Five years ago, Chick was diagnosed with breast cancer. Her treatment included a mastectomy and radiation. But, the radiation she received caused tissue damage, resulting in a wound that would not heal, even after multiple surgeries and years of doctor visits. She had never been a “sit around kind of person,” Chick says, but this injury made it much harder to keep up with her active lifestyle.
Last spring, Chick was referred to the Newton Medical Center’s Wound Healing Department, where she connected with Rosario Manalo, MD, and Rebecca Marsh, MD. Their collaboration led to a treatment plan for Chick that consisted of wound care and hyperbaric oxygen therapy.

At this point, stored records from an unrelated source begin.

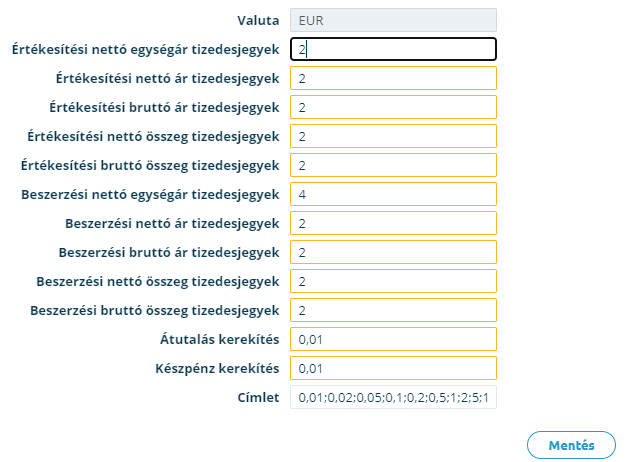Click Beszerzési nettó egységár tizedesjegyek label
Viewport: 626px width, 462px height.
click(150, 194)
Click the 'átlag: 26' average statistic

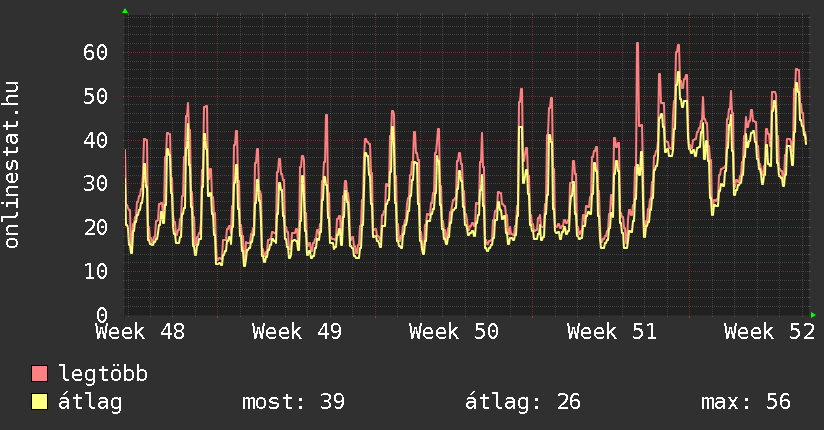pos(522,402)
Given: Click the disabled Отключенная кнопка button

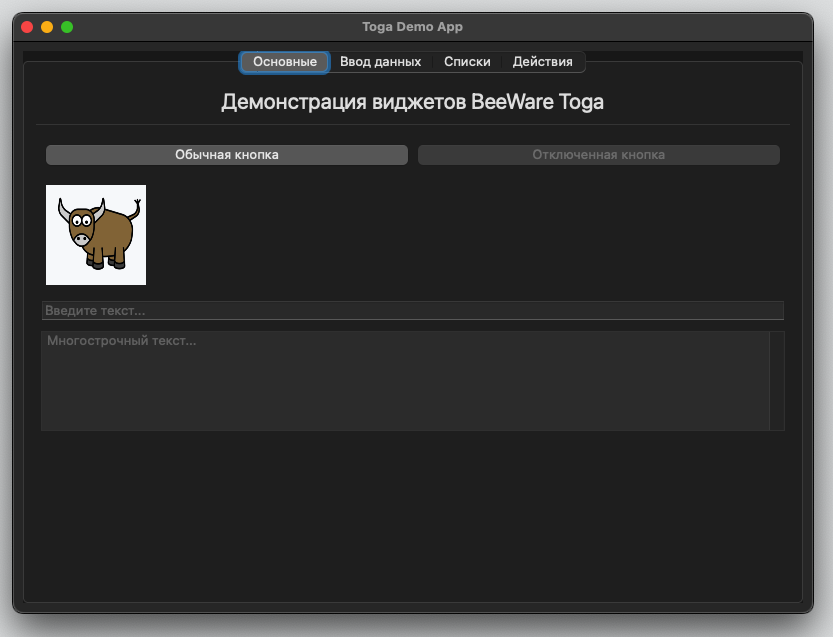Looking at the screenshot, I should (598, 154).
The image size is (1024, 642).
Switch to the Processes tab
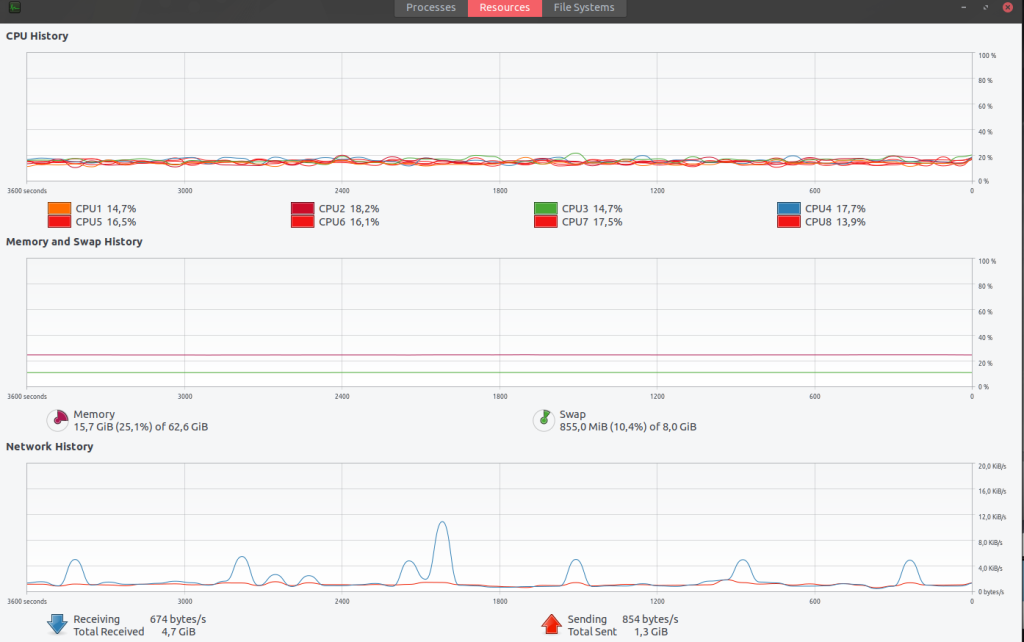431,8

Hyperbaric oxygen therapy (HBOT) delivers oxygen to damaged tissue, which can improve the healing process. HBOT can be beneficial in treating bone infections, diabetic ulcers and wounds created from radiation oncology treatments, like Chick’s. Most HBOT treatment plans are 30 to 60 treatments, taking around two hours per treatment. Chick’s deep wound required 60 treatments, requiring her to come to the Newton Medical Center’s Wound Healing Department and Hyperbaric Oxygen Center for 12 weeks during the summer of 2019.
Chick knew she was in good hands from her first visit to Newton Medical Center. “Every one of the doctors and nurses are great. The trip and appointments took half my day, but was worth every moment,” she says. “It became something I looked forward to, because they were like a family. Their positive outlook changed my life.”
Chick is especially thankful for her two hyperbaric nurses, Lisa Pyper, CHRN, and Judith Osterhoudt, RN, whom she credits for such a life-changing experience. She nominated both for a DAISY Award, an international recognition program that honors and celebrates the skillful, compassionate care nurses provide every day.
“Lisa and Judith’s care and compassion for me can never be forgotten in my lifetime,” she says. “If they treat everyone as they treated me, there are a lot of lucky patients to have them for their care.”
Chick’s wound was healed at the completion of her wound care and hyperbaric oxygen therapy treatment plan. In addition, she made another important milestone … she’s five years from her cancer diagnosis and remains cancer-free.